(Stored records)
----

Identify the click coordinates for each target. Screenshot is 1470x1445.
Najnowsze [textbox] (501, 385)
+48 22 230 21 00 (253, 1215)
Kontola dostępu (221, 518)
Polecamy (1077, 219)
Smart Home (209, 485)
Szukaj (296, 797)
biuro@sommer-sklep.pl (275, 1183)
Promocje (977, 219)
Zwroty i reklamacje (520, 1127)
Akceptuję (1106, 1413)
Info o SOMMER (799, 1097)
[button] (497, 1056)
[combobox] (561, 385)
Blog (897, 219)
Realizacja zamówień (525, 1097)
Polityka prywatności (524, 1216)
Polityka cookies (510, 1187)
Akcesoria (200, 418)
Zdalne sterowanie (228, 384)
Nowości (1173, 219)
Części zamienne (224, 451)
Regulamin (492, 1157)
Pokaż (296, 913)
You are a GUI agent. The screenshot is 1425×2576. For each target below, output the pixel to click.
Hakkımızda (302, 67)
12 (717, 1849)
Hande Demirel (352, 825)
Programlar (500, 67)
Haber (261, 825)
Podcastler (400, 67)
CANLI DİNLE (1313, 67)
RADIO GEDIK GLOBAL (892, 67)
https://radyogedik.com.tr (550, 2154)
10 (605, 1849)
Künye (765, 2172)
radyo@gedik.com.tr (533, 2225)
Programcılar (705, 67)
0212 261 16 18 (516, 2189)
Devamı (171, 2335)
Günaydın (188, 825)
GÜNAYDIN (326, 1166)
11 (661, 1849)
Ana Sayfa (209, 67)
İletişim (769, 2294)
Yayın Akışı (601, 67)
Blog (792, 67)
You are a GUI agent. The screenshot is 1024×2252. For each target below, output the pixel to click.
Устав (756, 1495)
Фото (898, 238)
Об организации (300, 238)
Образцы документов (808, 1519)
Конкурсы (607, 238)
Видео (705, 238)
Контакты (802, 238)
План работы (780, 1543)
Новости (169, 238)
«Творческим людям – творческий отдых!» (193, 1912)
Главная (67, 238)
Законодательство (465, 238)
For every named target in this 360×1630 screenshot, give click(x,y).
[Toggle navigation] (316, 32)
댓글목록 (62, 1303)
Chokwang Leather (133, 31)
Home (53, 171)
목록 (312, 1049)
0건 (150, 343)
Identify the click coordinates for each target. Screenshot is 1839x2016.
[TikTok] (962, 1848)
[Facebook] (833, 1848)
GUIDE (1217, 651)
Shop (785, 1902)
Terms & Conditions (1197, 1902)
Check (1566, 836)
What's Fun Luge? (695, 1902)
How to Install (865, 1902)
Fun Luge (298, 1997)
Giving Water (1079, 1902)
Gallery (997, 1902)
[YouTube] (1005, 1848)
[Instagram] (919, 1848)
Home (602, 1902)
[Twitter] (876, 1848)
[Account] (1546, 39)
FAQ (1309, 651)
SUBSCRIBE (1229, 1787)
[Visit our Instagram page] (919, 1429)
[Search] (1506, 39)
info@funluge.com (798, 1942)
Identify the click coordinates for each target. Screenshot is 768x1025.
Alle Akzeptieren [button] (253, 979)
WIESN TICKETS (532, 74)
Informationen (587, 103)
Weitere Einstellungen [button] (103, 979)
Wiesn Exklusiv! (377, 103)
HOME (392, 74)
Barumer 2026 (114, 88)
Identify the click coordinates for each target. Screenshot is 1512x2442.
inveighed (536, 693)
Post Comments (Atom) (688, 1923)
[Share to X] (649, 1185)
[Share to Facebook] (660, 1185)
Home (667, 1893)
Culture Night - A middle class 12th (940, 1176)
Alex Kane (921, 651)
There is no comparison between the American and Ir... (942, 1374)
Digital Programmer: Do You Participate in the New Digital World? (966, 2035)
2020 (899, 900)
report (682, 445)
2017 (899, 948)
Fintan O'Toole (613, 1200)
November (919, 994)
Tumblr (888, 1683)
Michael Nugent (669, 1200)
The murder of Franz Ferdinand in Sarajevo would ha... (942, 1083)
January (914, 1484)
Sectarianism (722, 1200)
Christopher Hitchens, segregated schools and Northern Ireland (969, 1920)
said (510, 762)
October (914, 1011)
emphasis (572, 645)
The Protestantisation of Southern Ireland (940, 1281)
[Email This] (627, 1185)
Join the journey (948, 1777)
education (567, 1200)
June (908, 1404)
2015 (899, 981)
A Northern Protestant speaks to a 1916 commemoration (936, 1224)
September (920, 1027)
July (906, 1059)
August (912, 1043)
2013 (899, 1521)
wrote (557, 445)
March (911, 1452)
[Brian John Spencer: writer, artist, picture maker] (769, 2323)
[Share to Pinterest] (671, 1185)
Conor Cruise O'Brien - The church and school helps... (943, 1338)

----

If a line in the data contains the string "click", copy it.

Identify the click coordinates for each target. Screenshot is 1470x1445.
You are a GUI agent. The screenshot is 1425×2576. For each target below, output the pixel to click.
You are a GUI agent. The screenshot is 1024×2252. For each target below, output the pixel to click.
For every named target in this 360×1630 screenshot, give click(x,y).
Identify the click coordinates for each target. Screenshot is 1839x2016.
Identify the click coordinates for each target. Screenshot is 768x1025.
Identify the click coordinates for each target. Screenshot is 1512x2442.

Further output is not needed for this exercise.